B. Critique dialogique

Quelles sont les caractéristiques de l’œuvre critique de Michel Butor ? Qu’il s’agisse de ses formes, des époques ou des sujets qu’elle traite, elle est toujours marquée par la même passion du métissage et concerne la littérature, la géographie, la linguistique, la musique et l’histoire. C’est en montrant notamment les variations de la notion de frontière que la critique butorienne devient le lieu de rencontre de plusieurs éléments issus des voyages :

‘Le voyage joue un rôle immense d’inspiration critique et il me fait voir de l’autre côté du décor. Franchir les frontières, c’est aussi franchir des douanes mentales. 408

En d’autres termes, en modifiant la notion de frontières, Butor entend abolir ce qui sépare les genres littéraires. Pour lui la frontière ne signifie pas seulement séparation, mais aussi contact. Roman, essai, poésie, peinture et musique ne sont ni séparés ni distincts. Ils constituent plutôt des éléments qui se complètent. Michel Collot a bien montré qu’à la fin du XVIIIe siècle « l’horizon cesse d’être l’endroit où se termine notre vue pour être chargé de valeurs d’extension 409».

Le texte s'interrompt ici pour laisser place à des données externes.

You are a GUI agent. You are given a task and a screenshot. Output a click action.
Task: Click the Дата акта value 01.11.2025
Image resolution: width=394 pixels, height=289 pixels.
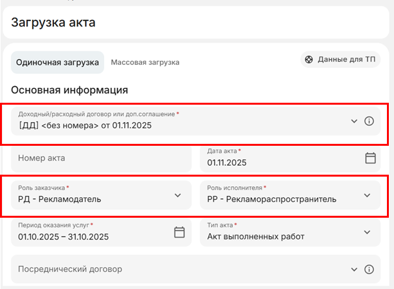tap(227, 162)
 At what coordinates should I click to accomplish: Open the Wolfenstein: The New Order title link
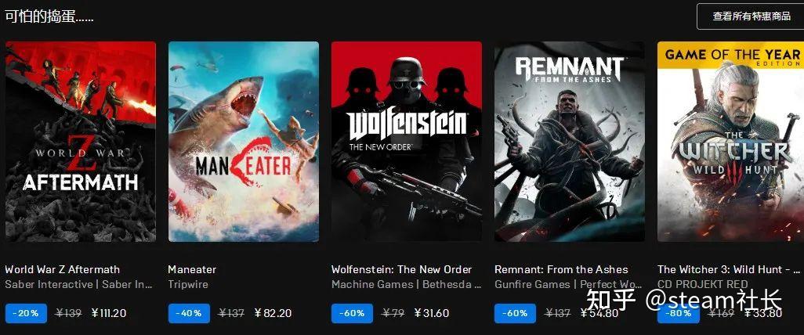tap(402, 269)
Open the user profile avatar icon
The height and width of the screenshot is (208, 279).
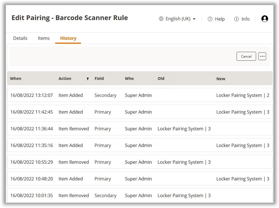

Butor veut non seulement faire éclater cette division des genres, mais en faire apparaître ou reconnaître de nouveaux, comme le texte radiophonique, et surtout en inventer d’autres qui permettent de créer une critique littéraire renouvelée, dialoguée, capable d’ouvrir la voie à la modernité littéraire. C'est en ces termes qu'il justifie son recours à la critique :

‘De même que le véritable écrivain est celui qui ne peut supporter que l’on parle si peu ou si mal de tel ou tel aspect de la réalité, qui se sent dans l’obligation d’attirer l’attention sur celui-ci définitivement (…) de même le critique le plus utile ne peut supporter que l’on parle si peu ou si mal de tel livre, de tel tableau, de telle musique, et l’obligation est aussi durement ressentie dans ce domaine que dans tout autre. 410

La fécondité de sa production critique est comparable à celle des autres genres. Et, là encore, il procède le plus souvent par un dialogue à deux voix, qui lui fait étudier les œuvres des autres auteurs pour retourner sur lui-même dans un continuel échange. Il s'attache à faire émerger « une zone frontalière 411» caractérisée par une dynamique du changement, et explique que l’art du critique est un art de catalyse : en ajoutant un mot à une œuvre énorme comme celle de Balzac par exemple, le critique la transforme. L’inspiration selon Butor est toujours une rencontre : en mettant le texte d'un autre à l’intérieur de son propre texte, la critique devient une œuvre ouverte toujours inachevée.

Notes
408.

« Les modifications de Michel Butor », GAUDEMAR De, Antoine. Magazine littéraire, janvier 1983. Repris dans Michel BUTOR, Entretiens. Quarante ans de vie littéraire. Vol. 3 :1979-1996. Op. cit., p. 122.

409.

COLLOT, Michel. L’Horizon fabuleux. Paris : José Corti. 1988. P. 35.

410.

BUTOR, Michel, « Le critique et son public », in Répertoire II. Op. cit., p. 127.

411.

CALLE-GRUBER, Mireille. « Passages de lignes ou Les Improvisations critiques de Michel Butor », in La Création selon Michel Butor. Réseaux-Frontières-Écart Op. cit., p.113.